▶ [CONSIGNES]
a. Selon l'extrait sur le choléra en Haïti, quel pourcentage des personnes interrogées déclarent ne pas disposer de suffisamment d'informations sur le choléra ?
b. Rédigez la suite de l'extrait sur le choléra en Haïti, s'il vous plaît, en commençant après sa dernière phrase.

▶ [EXTRAIT SOURCE]
########################################

Dans le cadre d’une étude menée par Internews avec l’implication de l’Institut Panos Caraïbes et Policité autour de l’accès à l’information sur le choléra et la Covid-19- une enquête réalisée auprès de 171 personnes au niveau de quatre départements du pays (Nord, Ouest, Nippes et Sud)- a permis de conclure que le besoin d’information sur cette pathologie n’est pas encore comblé, même chez ceux qui déclarent en avoir une bonne compréhension. 90,1 % des personnes interrogées disent ne pas disposer suffisamment d’informations sur le choléra, indique-t-on.
Parmi les explications les plus plausibles fournies : les médias haïtiens privilégient les dossiers politiques, et accordent beaucoup plus d’importance aux autres sujets qui se traitent généralement à chaud. A titre d’exemples, l’instabilité politique et l’assassinat du Président Jovenel Moïse et la situation sécuritaire délétère qui s’en est suivie occupent tellement les esprits que les problèmes de santé sont relégués au dernier plan, hiérarchisation de l’information oblige.
Toutefois, 98,2 % des personnes interrogées dans la cadre de cette enquête affirment avoir déjà entendu parler du choléra, et 94,2% étaient en mesure de dire une ou deux choses qu’ils ont apprises sur la maladie. Les enquêteurs se sont rendus à l’évidence qu’une majorité des personnes interrogées connaissent quelques moyens pour se protéger contre le choléra. Seulement 8,8 % des répondants ne savent pas comment se prémunir contre ladite maladie.
Saison des intempéries et menace
À Hinche, chef-lieu du département du Centre, les cas de choléra étaient en perte de vitesse fin mai 2023, à en croire les constats de Beatrice Lundy, infirmière stagiaire à l’hôpital universitaire de Hinche, ralentissement confirmé par les bulletins de la DELR. Mais, avec la saison pluvieuse, on doit s’attendre à une possible recrudescence des cas, quant on sait que cette période correspond à la saison des mangues, fait remarquer Madame Lundy qui répondait aux questions du journal Le Quotidien News.

########################################

▶ [DONNÉES FOURNIES]
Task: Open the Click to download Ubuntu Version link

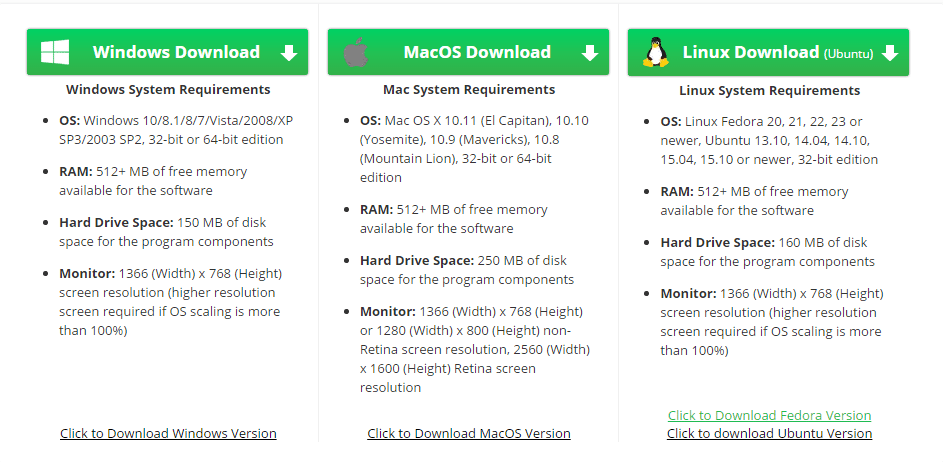Action: click(770, 433)
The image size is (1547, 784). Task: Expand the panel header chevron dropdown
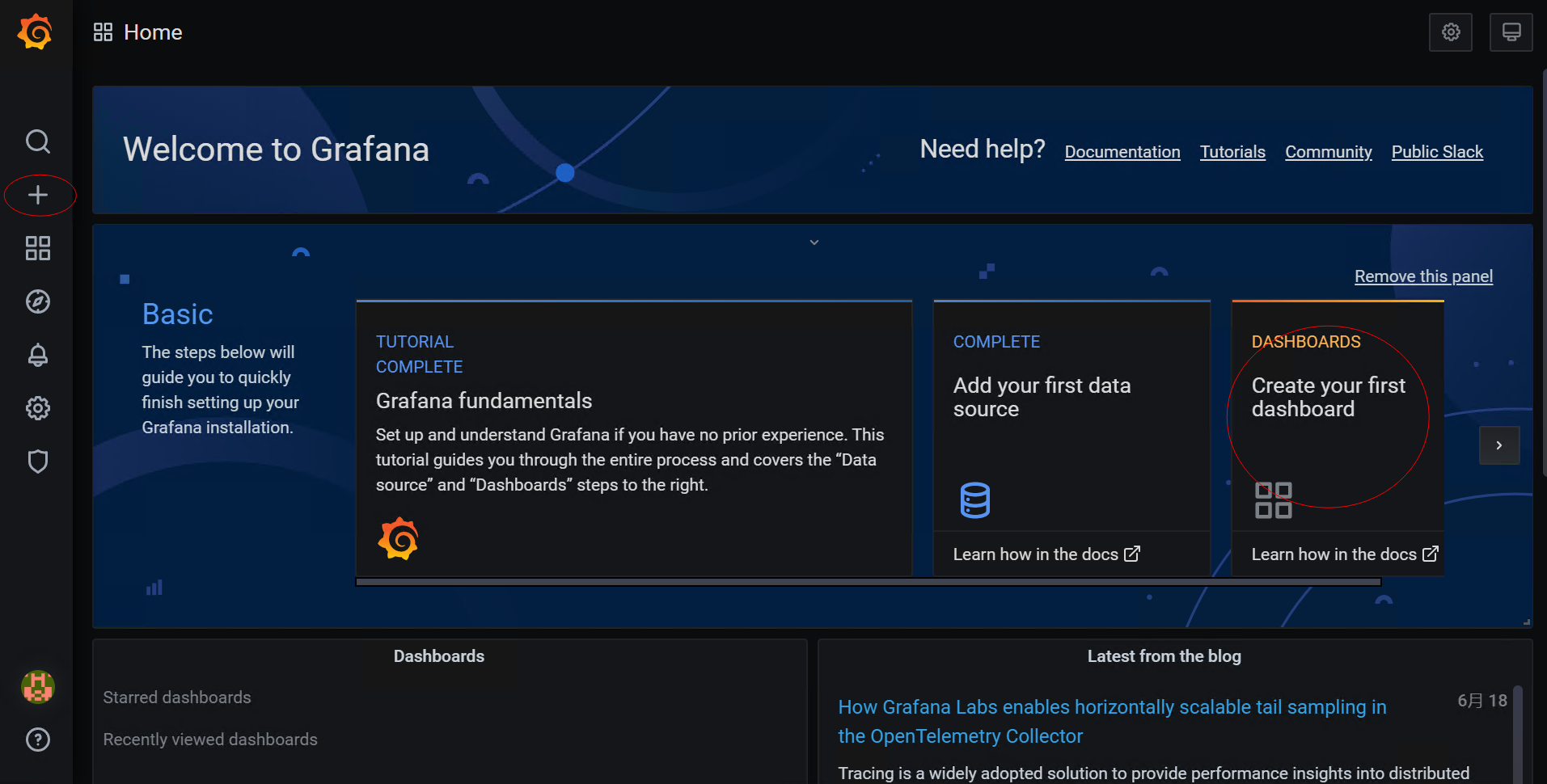[x=814, y=242]
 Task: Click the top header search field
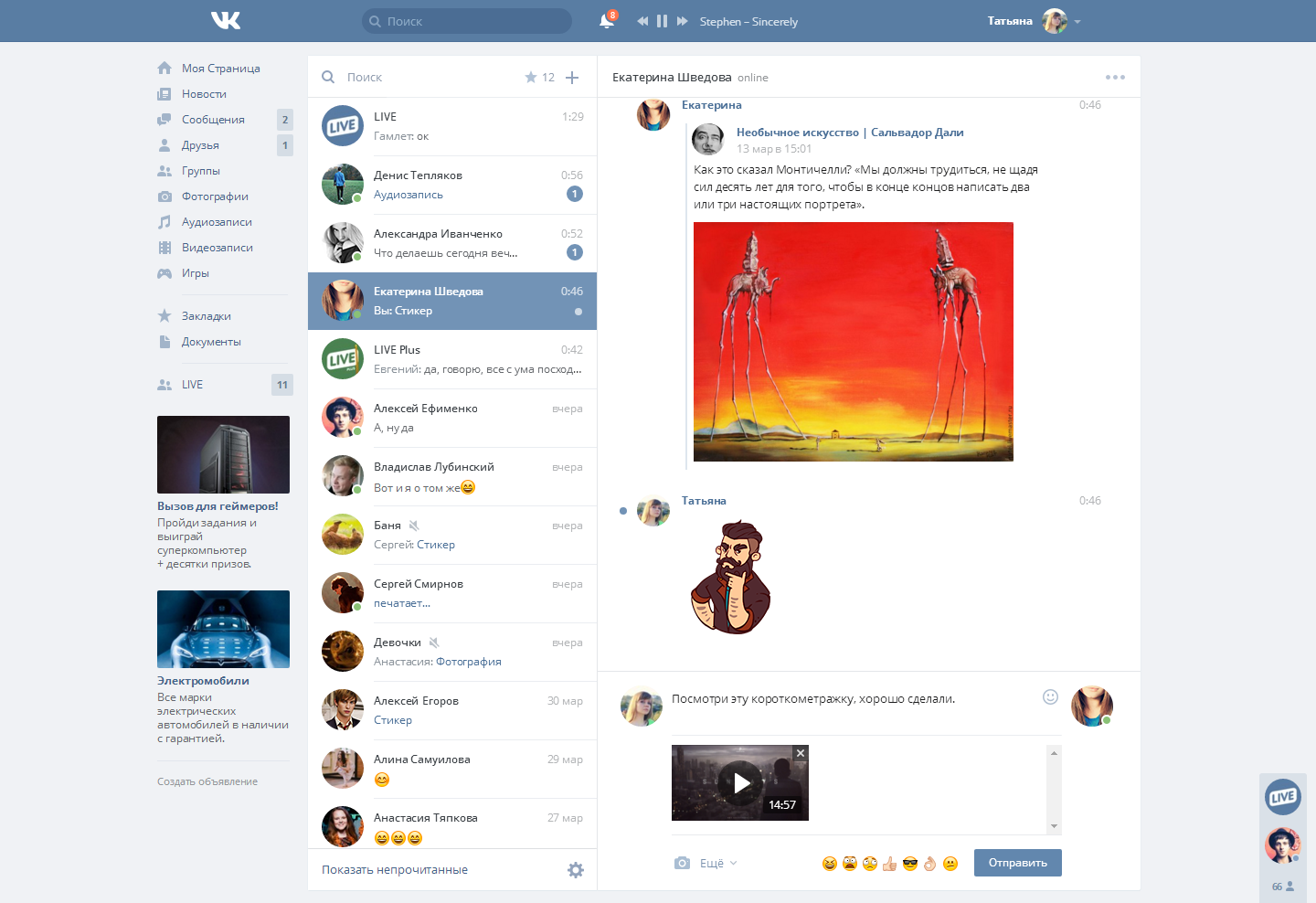(467, 21)
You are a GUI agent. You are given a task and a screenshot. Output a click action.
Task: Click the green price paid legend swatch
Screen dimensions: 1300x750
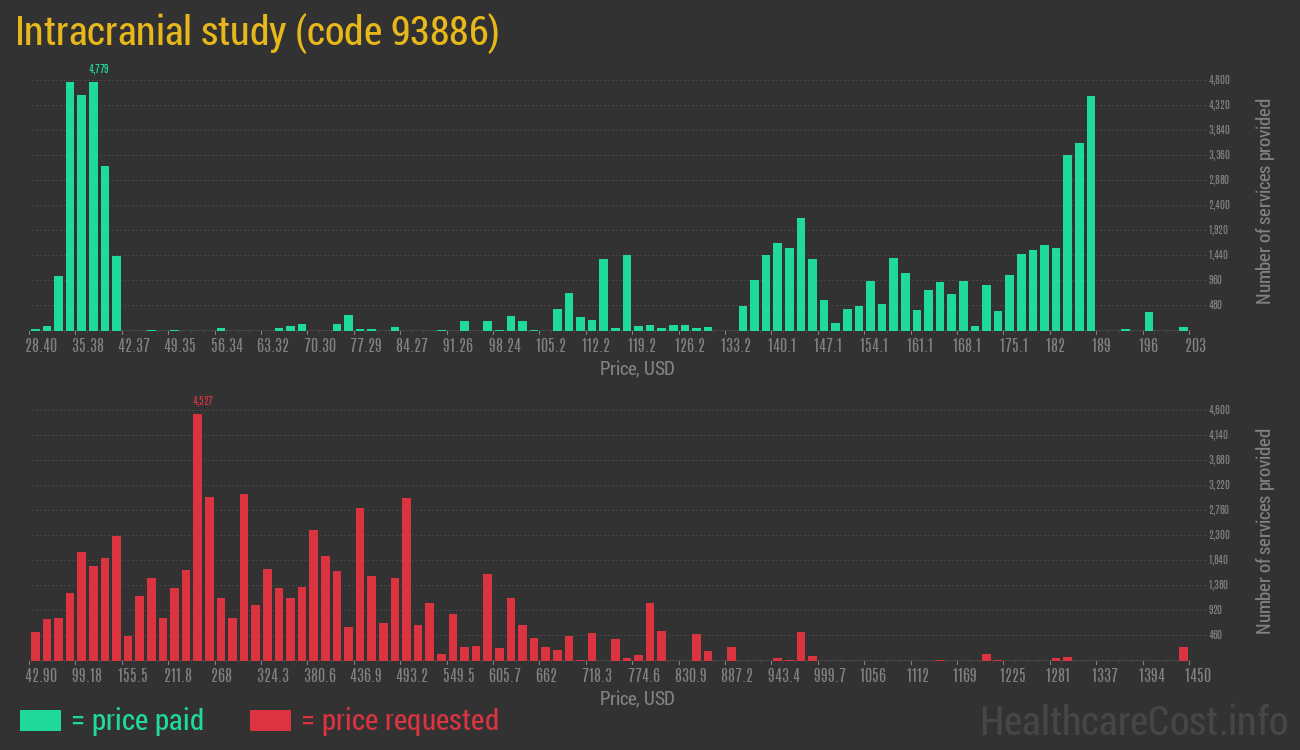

########################################

▶ [RÉPONSES]
a. 90,1 %

b.
En effet, les rapports de la DELR ont montré que malgré une augmentation au niveau du nombre des cas suspects saisis, passant de 935 à 1040, du 30 avril au 20 mai 2023, seulement un cas de choléra est confirmé dans la ville de Saut-d’Eau.
Présente dans le département du Centre depuis plusieurs mois, Beatrice Lundy affirme observer une absence de sensibilisation sur le choléra à Hinche, l’une des principales villes du pays. « Malgré ses nombreux dégâts, je n’ai entendu parler d’aucune activité de sensibilisation, de conférences, de rencontres ou même des agents communautaires qui vulgarisent les méthodes de prévention du choléra dans la ville », explique-t-elle avant d’ajouter : «Il y a de petits messages de prévention qui sont diffusés à la radio, mais dans les zones les plus éloignées, ce moyen de communication est peu tilisé. Ce sont les agents communautaires qui sont les plus susceptibles de faire passer les messages efficacement ». Sachant que le partage d’information est crucial dans une telle conjoncture, l’infirmière appelle les entités responsables à rectifier le tir.